KOTA BEKASI – Insiden penoyoran kepala dalam rapat Badan Anggaran (Banggar) DPRD Kota Bekasi yang melibatkan dua anggota dewan, Ahmadi (Fraksi PKB) dan Arif Rahman Hakim (Fraksi PDIP), memicu sorotan publik.
Meski ada kontak fisik, fakta bahwa peristiwa ini tidak menimbulkan luka serius mestinya menjadi pertimbangan dalam menyikapinya.
Insiden penoyoran kepala antaranggota dewan di ruang rapat Badan Anggaran (Banggar) DPRD Kota Bekasi, Senin (22/9/2025), mendapat tanggapan dari tokoh pemuda Medan Satria Rosadi alias Roy dengan mengingatkan agar peristiwa ini tidak dibesar-besarkan secara berlebihan.
Menurut Roy, dalam perspektif hukum pidana, pidana adalah ultimum remedium atau jalan terakhir. Dengan demikian, tidak semua tindakan yang bersentuhan dengan ranah pidana harus serta-merta dikriminalisasi, terlebih jika tidak menimbulkan luka fisik maupun kerugian medis yang nyata.
“Peristiwa ini lebih tepat dipahami sebagai ledakan emosi sesaat dalam suasana rapat politik yang panas. Unsur kesengajaan untuk melukai tidak terpenuhi, sehingga belum memenuhi kualifikasi penganiayaan Pasal 351 KUHP,” jelas Roy.

**KUMPULAN BAHAN**:
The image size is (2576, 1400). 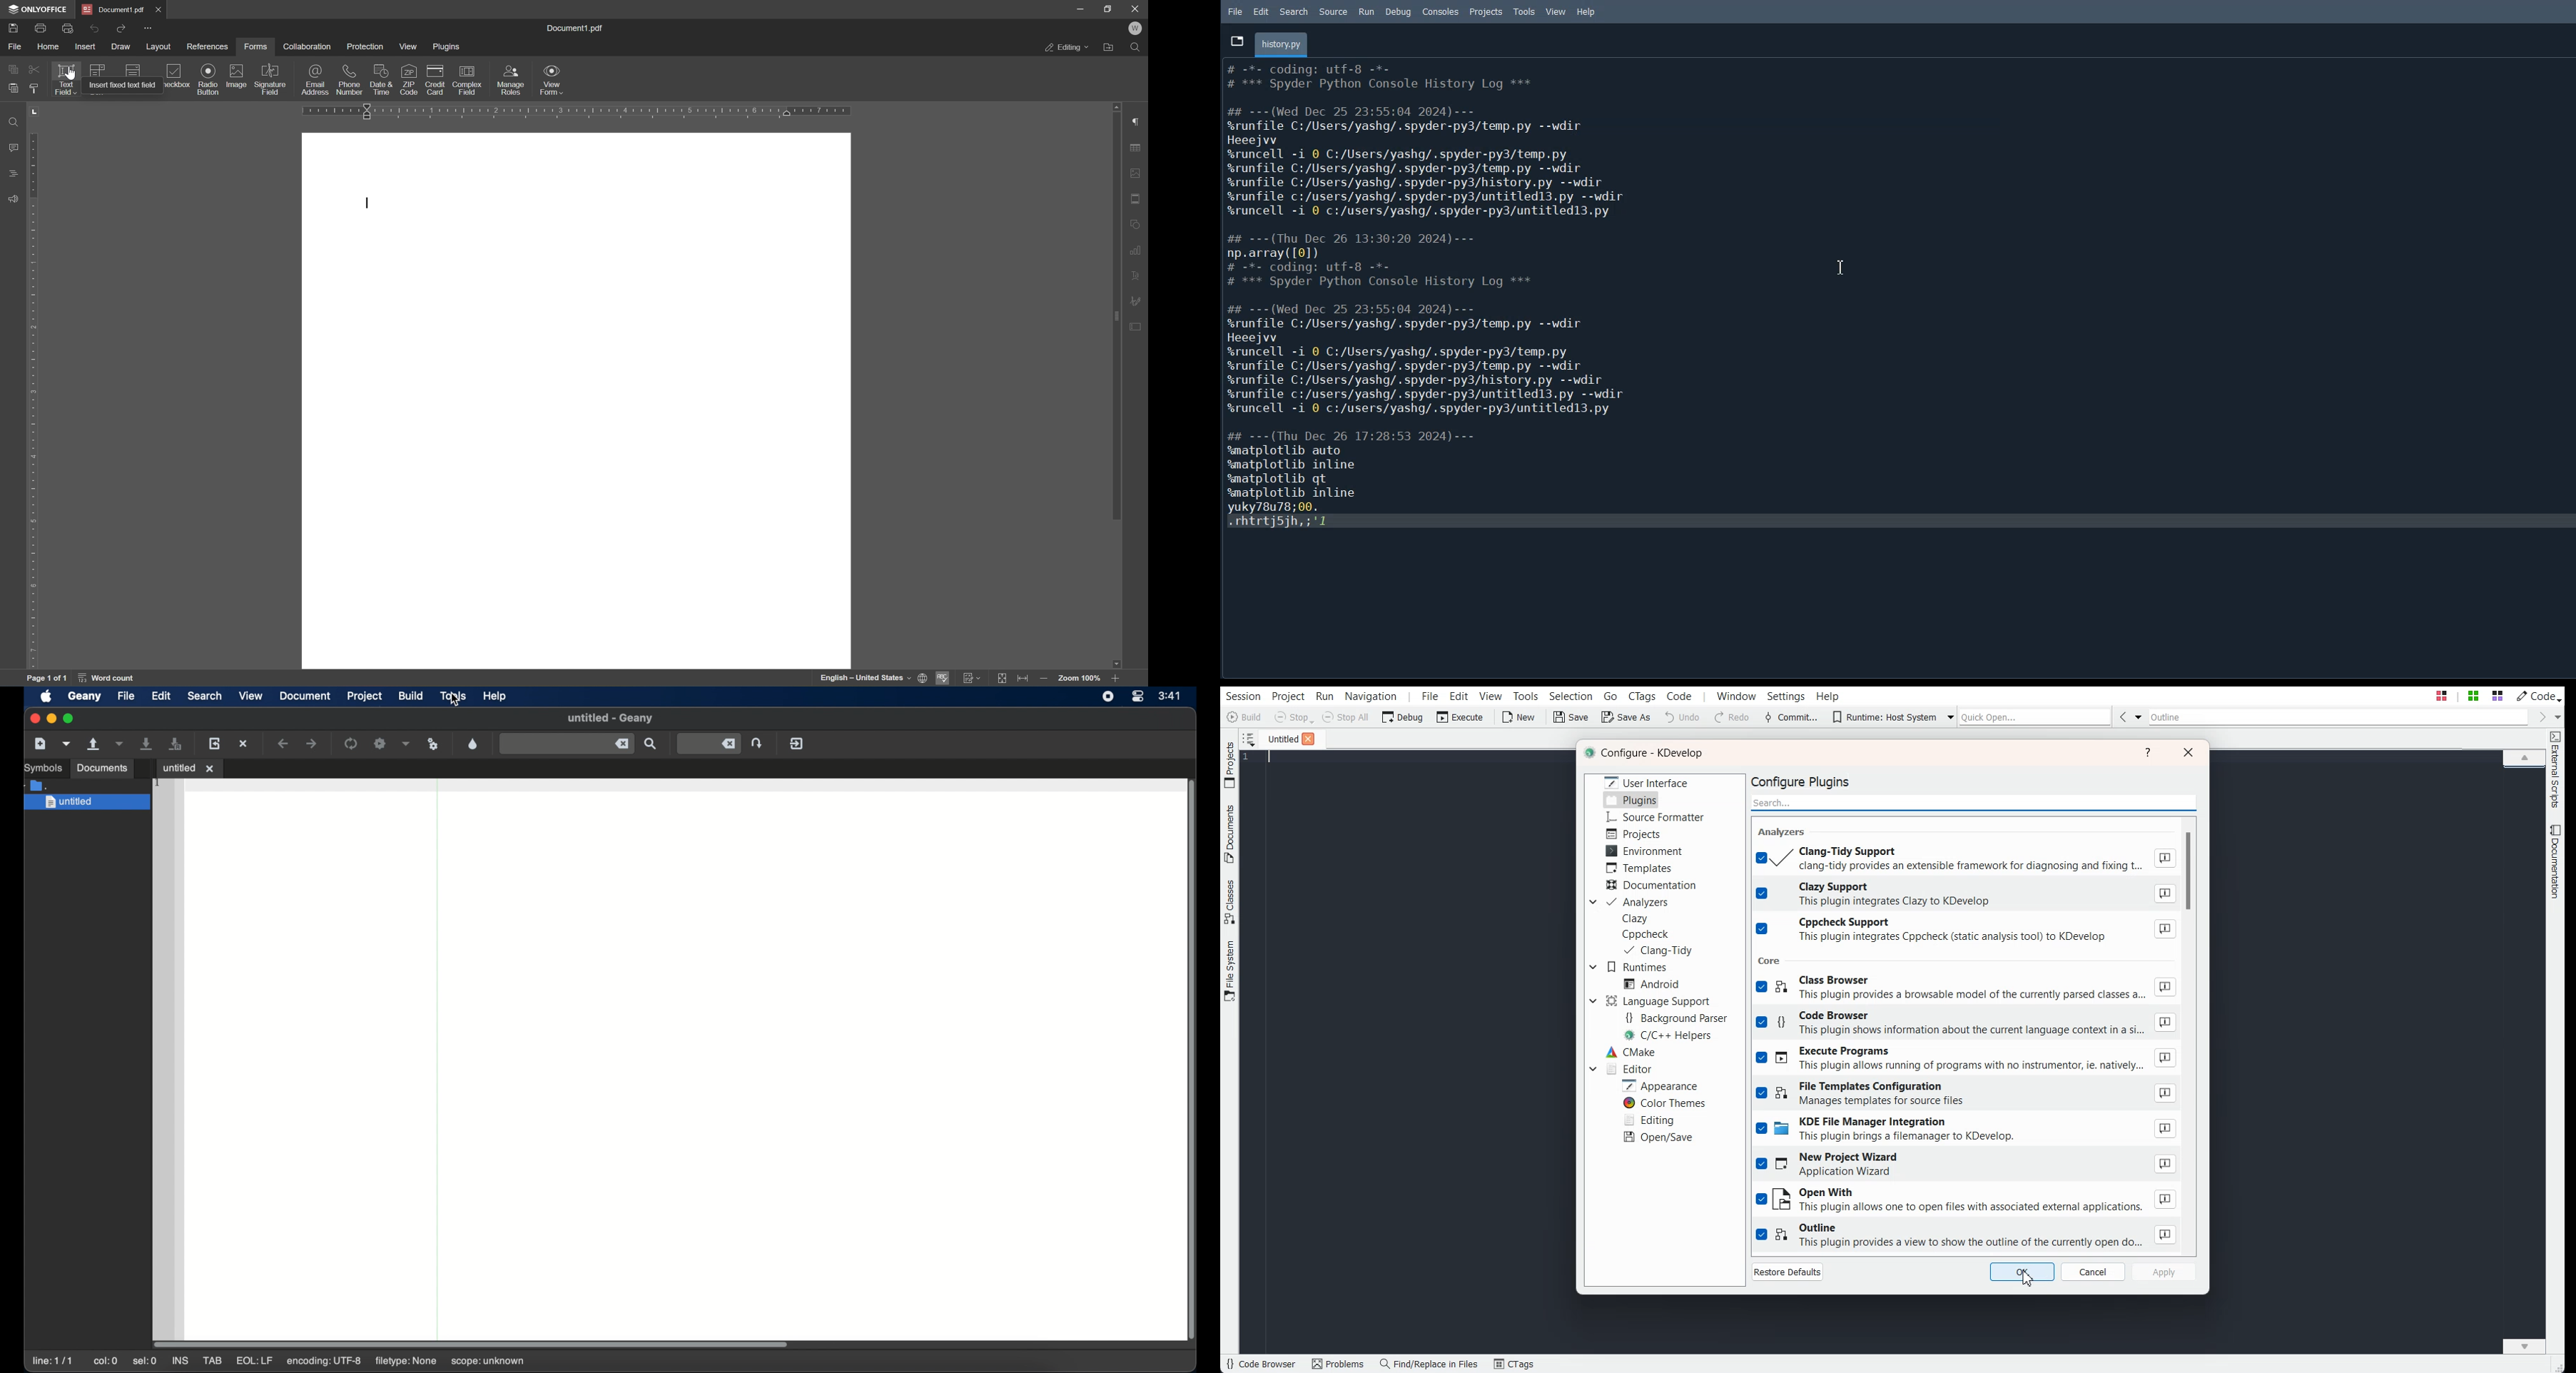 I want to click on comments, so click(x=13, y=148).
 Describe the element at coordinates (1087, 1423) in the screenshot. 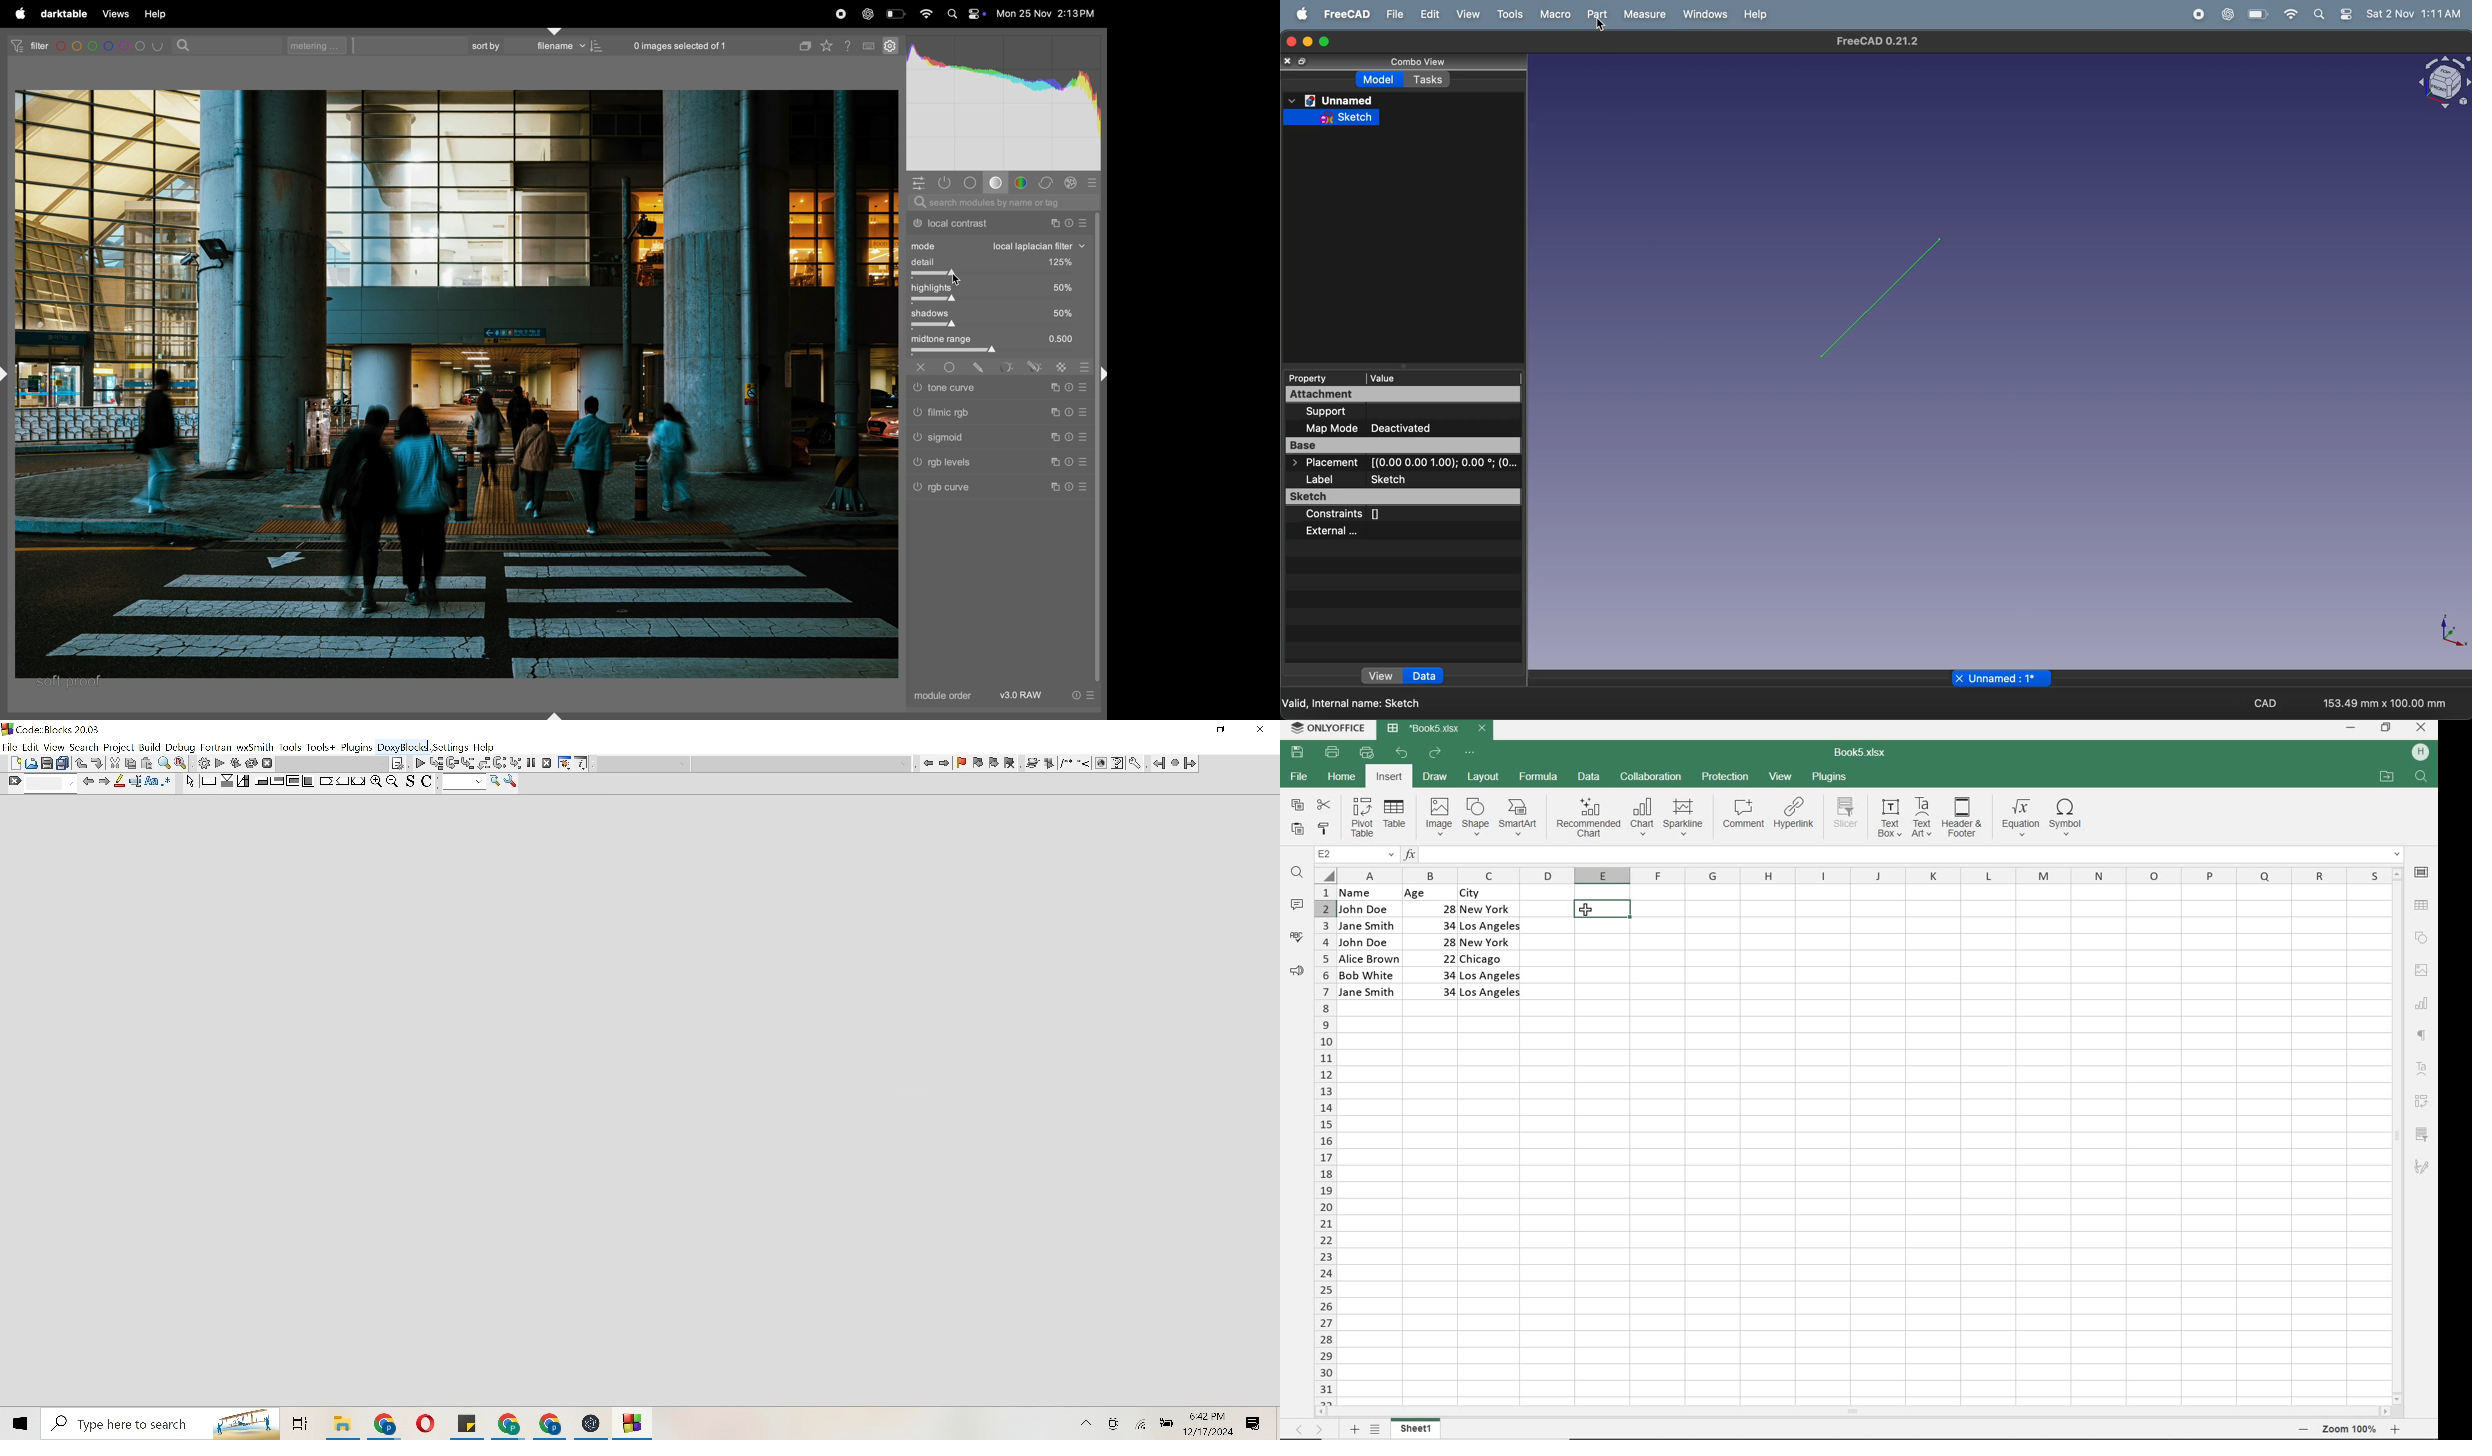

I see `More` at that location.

**PETUNJUK TUGAS**: Menurut dokumen, pada hari dan tanggal berapa insiden penoyoran kepala di ruang rapat Banggar DPRD Kota Bekasi terjadi?

**PENYELESAIAN SOAL**: Senin, 22 September 2025.